Eventually I came up with a workaround.

For some reason the suggested workaround here and on Adobe forums is to make your selection to clip your modifications...then a really gigantic clone stamp brush size (bigger than the size of your area). Then go around clicking control on your source and then try and position that source in the destination.

That is backwards of what you wanted. You wanted to mark the area you were replacing first, then drag around over choices of source until the replacement area looked right. Clone stamp can't do that, so I don't know why people think that's a solution.

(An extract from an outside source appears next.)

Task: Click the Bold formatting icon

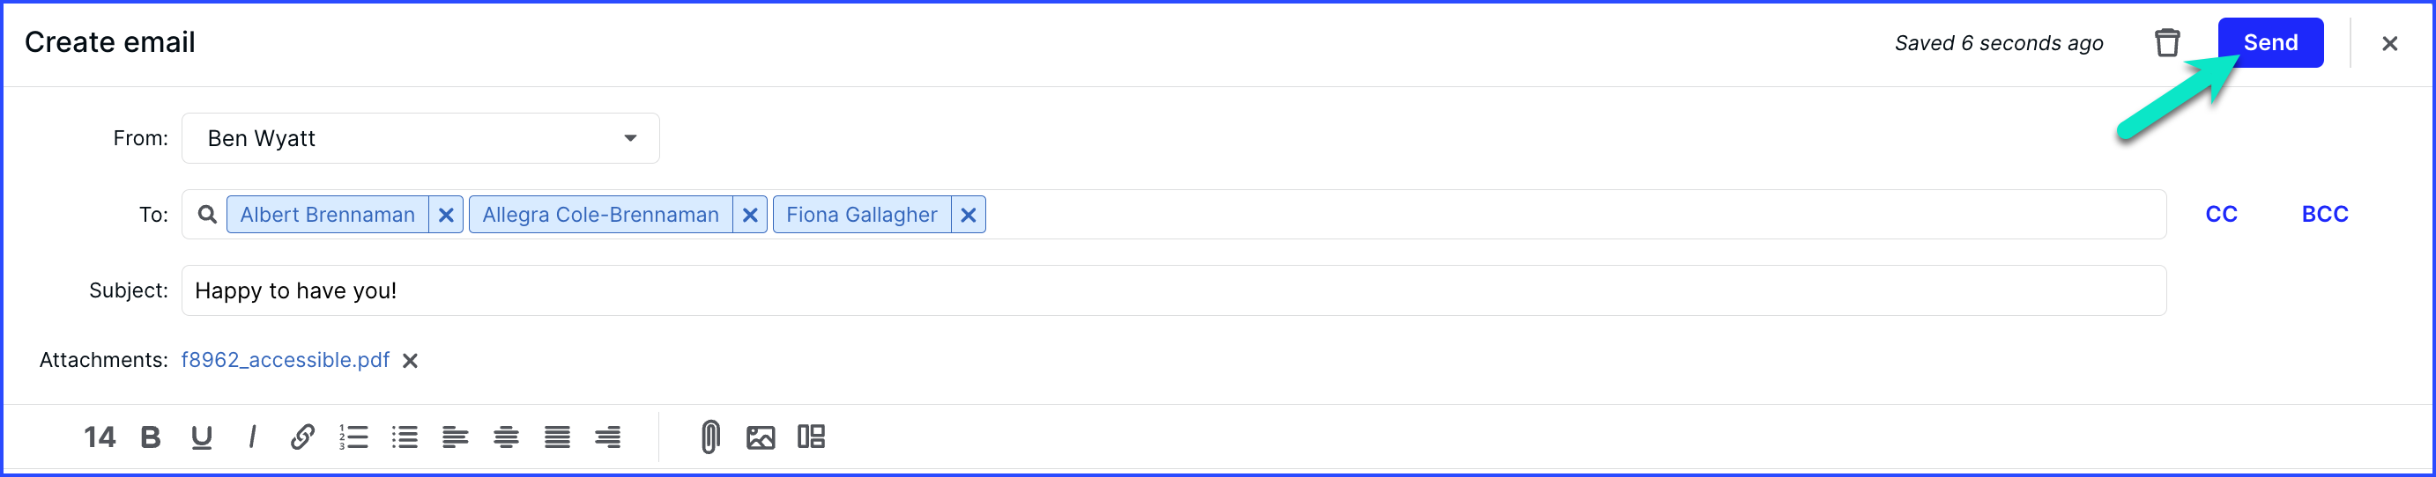Action: tap(150, 437)
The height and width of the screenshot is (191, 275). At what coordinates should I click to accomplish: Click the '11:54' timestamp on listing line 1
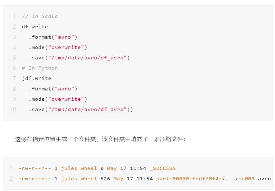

You can do it with some labor using layer masks. You just have to un-link them from the pixels:

  • duplicate the layer you want to copy from

  • mark out a selection on that layer the way you would if you were defining the target area for the patch tool, just use ordinary selection tools

  • when you have your selection set, add a layer mask on this duplicate layer so it masks only the selection

  • click the chain link which is between the mask and the image that makes them move together. the chain link disappears which means you can move each of them independently

  • select the image on left (not mask, on right) and move that around. The mask will stay in place and it's like you're sliding the source image around in a "window" the mask defines

  • you are done but the final step is to write a letter to Adobe and ask this to just be an option in the patch tool

It's the kind of thing that you think "what a hassle" at first but it's a quick few steps, if I knew anything about scripting it I bet you could make it more automatic.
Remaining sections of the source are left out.